Muy tranquilo y sin mostrar irritación, casi despreocupado, dijo:

– ¿Por dónde íbamos? Escriba, Eglofstein: «Coronel: En lo venidero, hará usted bien en limitarse…».

¿Estaba soñando? ¡No era posible! Le habíamos robado la mujer, ahora lo sabía, y sin embargo seguía dictando su carta como si nada hubiera pasado. Nos quedamos todos mirándolo boquiabiertos; Eglofstein tenía la pluma en la mano, pero no escribía. Y Günther, desde su cama, dijo por segunda vez:

– ¡El ranúnculo azul! ¿Me oyes? ¿Te lo ha besado también Donop? ¿Y Eglofstein? ¿Y Jochberg?

En la cara del coronel no se movió ni un músculo, seguía en la posición tensa del que escucha. En sus labios apretados había un fino pliegue de dolor o sarcasmo. Luego, repentinamente, se movió hacia la ventana.
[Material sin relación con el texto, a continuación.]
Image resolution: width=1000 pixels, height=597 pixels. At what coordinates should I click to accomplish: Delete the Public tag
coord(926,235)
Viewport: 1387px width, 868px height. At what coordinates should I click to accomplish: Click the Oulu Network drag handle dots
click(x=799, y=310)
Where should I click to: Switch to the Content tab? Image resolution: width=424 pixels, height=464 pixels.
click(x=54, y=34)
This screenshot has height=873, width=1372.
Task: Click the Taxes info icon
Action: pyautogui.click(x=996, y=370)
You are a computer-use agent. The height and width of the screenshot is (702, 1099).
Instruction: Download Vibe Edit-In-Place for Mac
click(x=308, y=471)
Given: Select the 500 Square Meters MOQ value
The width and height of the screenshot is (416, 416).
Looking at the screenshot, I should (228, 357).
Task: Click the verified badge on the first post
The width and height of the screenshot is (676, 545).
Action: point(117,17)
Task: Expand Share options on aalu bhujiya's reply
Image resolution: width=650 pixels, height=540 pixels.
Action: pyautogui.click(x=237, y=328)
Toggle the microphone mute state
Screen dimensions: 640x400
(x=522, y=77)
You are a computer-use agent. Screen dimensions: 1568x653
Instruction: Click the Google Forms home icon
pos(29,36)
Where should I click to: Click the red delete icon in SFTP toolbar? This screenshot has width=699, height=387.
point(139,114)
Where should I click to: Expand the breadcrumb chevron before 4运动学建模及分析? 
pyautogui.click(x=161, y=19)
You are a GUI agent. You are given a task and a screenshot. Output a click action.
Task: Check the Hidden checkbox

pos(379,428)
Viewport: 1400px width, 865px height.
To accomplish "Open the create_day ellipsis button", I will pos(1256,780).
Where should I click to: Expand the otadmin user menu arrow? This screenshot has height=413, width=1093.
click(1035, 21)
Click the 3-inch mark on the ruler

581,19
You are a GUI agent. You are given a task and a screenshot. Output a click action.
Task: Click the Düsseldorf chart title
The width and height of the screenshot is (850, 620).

Desde la calle me llegaba ahora un ruido lejano, un leve murmullo, y el coronel parecía prestar atención sólo a aquel ruido.

Entonces Eglofstein se puso en pie impulsado por una repentina decisión. Dejó caer la pluma y se plantó frente al coronel tieso como un palo.

– Mi coronel, me confieso culpable. Se sobreentiende que me pongo a su disposición. Espero sus órdenes, mi coronel.

El coronel levantó la cabeza y lo miró.

– ¿Mis órdenes? Me parece que el momento es demasiado grave como para privar al regimiento de uno solo siquiera de sus oficiales a causa de una fruslería.

– ¿A causa de una fruslería? -balbució Eglofstein, mirando al coronel fijamente a los ojos.

Un encogimiento de hombros. Un gesto indolente de la mano.

– Quería enterarme de la verdad y ahora ya la conozco. No me sorprende. Asunto concluido.

Yo no alcanzaba a comprender, estaba pasmado de asombro. Había esperado un estallido de furor, un furioso deseo de aniquilarnos a todos, y en cambio las palabras que oí sonaban frías, indiferentes y casi juiciosas.